▶ **TASK DETAILS**: Report each line of the entries that includes "Collapse" by copying it.

(Dataset entries)
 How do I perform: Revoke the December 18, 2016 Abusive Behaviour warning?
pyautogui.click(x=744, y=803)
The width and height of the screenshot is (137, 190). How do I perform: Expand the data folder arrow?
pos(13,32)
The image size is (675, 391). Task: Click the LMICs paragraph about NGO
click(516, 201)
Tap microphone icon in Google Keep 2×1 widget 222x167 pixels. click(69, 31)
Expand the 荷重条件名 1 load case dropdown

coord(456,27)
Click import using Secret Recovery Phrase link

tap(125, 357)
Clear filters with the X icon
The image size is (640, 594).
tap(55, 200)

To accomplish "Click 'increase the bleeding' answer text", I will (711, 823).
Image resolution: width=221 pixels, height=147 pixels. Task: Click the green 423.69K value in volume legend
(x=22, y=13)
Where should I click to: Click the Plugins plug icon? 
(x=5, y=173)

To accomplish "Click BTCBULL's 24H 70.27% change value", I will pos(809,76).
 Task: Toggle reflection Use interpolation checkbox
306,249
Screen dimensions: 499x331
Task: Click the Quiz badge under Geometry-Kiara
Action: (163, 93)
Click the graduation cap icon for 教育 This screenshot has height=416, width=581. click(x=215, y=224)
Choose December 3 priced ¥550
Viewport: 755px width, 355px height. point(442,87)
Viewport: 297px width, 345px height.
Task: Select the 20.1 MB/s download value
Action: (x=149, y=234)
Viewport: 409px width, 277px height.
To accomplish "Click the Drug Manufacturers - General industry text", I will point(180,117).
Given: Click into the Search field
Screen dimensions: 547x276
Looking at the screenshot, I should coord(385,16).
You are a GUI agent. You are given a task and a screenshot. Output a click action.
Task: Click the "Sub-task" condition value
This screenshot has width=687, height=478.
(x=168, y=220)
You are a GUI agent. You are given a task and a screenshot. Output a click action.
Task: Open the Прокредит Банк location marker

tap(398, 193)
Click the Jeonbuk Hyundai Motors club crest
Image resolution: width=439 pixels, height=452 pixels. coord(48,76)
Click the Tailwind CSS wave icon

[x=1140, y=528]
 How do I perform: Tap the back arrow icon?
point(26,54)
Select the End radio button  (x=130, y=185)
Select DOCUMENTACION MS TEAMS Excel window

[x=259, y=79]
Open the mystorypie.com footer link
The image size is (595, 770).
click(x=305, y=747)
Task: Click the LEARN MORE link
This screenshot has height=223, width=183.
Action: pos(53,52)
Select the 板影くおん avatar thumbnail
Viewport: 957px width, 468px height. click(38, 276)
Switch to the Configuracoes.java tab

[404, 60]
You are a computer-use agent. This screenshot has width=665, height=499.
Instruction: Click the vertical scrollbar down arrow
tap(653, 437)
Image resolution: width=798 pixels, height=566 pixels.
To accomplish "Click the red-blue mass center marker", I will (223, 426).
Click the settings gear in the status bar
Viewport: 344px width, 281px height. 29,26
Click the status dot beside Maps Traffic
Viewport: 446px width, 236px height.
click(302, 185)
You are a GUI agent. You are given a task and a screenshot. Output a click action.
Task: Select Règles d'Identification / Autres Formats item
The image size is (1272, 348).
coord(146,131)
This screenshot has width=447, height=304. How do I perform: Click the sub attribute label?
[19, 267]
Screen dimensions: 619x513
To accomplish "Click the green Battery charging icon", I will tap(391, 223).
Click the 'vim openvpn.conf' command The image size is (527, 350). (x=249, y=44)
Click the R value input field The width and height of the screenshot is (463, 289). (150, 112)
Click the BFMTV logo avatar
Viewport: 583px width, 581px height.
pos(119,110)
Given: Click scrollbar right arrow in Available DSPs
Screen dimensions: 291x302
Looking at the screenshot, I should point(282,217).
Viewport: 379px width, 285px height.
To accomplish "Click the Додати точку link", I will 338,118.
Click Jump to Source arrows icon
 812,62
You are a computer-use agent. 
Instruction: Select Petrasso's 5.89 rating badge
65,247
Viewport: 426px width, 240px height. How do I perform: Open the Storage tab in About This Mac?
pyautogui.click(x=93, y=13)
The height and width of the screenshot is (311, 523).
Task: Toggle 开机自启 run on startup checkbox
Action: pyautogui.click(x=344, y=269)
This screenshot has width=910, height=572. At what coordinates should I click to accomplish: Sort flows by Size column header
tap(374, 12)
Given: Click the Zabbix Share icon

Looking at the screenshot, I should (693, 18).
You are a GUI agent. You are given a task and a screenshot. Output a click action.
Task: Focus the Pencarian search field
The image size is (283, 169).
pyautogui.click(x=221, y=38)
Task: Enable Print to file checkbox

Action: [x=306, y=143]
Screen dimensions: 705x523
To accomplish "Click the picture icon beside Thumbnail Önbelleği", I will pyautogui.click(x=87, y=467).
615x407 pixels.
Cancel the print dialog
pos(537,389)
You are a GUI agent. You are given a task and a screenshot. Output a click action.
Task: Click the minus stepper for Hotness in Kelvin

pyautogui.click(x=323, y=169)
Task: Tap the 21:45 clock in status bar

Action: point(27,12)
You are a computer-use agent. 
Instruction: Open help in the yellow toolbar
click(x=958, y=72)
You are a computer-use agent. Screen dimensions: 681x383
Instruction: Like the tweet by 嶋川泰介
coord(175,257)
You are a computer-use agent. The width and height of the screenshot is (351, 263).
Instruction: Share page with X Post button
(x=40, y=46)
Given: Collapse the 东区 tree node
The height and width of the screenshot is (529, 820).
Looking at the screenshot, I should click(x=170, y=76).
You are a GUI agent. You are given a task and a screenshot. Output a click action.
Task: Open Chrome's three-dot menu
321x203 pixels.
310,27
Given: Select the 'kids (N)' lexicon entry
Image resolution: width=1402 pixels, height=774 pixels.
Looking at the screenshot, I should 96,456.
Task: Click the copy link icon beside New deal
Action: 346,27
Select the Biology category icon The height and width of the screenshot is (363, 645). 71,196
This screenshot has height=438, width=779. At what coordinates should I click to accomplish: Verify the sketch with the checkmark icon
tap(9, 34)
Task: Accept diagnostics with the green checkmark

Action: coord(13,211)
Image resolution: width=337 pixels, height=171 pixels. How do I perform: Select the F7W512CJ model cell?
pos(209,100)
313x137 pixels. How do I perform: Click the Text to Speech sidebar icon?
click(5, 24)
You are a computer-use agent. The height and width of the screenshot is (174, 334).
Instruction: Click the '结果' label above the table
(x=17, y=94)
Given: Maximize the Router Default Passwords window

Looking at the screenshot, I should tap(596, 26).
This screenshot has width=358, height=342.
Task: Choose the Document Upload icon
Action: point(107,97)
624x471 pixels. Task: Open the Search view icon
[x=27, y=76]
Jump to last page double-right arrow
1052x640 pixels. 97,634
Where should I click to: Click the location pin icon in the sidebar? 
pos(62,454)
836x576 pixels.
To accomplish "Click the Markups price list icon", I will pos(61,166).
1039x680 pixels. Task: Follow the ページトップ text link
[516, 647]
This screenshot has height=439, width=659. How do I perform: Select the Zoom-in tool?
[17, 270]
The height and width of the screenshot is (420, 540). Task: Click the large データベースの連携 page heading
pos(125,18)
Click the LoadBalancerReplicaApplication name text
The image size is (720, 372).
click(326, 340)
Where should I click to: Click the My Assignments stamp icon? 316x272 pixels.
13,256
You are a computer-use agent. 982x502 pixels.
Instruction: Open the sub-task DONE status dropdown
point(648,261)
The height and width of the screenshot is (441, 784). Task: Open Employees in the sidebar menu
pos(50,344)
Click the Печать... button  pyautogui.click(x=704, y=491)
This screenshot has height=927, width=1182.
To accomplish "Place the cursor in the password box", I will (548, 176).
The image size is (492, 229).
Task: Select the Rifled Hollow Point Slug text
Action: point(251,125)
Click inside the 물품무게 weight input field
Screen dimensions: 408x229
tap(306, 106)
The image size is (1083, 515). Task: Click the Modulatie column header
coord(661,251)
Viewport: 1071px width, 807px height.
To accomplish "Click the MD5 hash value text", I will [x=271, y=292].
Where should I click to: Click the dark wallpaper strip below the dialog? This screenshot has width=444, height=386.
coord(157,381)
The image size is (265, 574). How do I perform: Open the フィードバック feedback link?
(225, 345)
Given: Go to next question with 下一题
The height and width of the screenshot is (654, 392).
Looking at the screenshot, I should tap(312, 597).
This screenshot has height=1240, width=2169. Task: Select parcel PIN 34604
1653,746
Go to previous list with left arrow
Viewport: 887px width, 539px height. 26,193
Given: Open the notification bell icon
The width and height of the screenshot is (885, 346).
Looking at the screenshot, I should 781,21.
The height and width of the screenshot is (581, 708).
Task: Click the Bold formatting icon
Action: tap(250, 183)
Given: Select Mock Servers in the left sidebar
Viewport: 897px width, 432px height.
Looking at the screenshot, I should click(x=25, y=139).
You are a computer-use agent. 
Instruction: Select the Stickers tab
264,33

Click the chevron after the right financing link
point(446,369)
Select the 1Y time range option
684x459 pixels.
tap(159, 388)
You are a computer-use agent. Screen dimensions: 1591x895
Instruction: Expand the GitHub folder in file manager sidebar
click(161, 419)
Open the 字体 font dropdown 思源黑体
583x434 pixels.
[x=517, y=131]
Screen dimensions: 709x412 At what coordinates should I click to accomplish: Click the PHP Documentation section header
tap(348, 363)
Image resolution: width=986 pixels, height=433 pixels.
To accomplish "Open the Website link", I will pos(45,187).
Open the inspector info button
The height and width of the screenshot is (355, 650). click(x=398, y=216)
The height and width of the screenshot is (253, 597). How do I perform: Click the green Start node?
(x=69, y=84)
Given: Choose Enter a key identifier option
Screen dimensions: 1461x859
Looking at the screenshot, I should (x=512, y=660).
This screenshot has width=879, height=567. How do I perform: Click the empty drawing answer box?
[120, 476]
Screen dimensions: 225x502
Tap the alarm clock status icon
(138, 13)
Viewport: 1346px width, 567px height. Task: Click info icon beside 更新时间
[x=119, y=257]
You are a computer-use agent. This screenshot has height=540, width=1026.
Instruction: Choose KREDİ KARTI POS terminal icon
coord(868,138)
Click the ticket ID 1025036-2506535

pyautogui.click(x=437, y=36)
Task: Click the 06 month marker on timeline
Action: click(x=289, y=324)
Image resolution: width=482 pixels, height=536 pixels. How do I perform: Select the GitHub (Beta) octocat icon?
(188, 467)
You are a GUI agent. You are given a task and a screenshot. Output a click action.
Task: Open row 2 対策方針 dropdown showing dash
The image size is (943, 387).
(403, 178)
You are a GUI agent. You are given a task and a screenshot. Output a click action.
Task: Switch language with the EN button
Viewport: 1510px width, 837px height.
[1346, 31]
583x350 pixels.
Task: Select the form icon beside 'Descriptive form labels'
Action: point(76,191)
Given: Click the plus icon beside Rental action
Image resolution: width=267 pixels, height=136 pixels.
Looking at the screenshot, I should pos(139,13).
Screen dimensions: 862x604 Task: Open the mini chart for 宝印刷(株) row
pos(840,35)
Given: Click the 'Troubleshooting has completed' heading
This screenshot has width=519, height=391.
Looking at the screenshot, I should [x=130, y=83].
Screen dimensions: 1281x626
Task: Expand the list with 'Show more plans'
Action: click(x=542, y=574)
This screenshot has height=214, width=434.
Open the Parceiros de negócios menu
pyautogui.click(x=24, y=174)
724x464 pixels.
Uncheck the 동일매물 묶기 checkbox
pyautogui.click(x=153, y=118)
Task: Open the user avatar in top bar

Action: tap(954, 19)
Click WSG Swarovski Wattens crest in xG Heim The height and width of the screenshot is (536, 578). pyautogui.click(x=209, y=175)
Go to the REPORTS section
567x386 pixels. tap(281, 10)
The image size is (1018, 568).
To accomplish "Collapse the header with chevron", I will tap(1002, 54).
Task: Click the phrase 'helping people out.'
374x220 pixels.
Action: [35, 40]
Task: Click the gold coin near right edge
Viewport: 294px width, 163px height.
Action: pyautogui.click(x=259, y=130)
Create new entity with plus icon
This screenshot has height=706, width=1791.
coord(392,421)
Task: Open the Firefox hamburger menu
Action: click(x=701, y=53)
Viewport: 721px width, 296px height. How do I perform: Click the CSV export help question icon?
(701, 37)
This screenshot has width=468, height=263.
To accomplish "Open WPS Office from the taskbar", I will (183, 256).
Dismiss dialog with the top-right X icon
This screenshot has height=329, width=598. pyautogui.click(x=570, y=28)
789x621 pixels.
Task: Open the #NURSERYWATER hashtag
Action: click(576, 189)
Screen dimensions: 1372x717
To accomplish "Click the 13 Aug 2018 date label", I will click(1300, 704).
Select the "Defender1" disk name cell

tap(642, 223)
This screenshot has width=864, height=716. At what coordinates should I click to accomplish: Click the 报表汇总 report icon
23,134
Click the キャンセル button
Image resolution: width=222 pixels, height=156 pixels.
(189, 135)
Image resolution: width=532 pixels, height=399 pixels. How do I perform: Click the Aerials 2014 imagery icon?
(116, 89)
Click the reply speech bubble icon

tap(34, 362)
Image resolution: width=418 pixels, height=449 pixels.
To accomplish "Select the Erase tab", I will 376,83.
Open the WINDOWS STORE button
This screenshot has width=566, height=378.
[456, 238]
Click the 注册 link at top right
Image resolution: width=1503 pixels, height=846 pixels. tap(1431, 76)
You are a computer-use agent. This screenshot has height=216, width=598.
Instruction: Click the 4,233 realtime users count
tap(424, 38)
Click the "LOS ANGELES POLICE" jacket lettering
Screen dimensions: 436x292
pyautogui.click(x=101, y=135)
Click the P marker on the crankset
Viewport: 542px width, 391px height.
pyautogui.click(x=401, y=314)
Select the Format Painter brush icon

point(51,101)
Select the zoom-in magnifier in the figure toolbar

▶ **WRITTEN ANSWER**:
Given: Collapse the 东区 tree node
To accomplish "Collapse the header with chevron", I will tap(1002, 54).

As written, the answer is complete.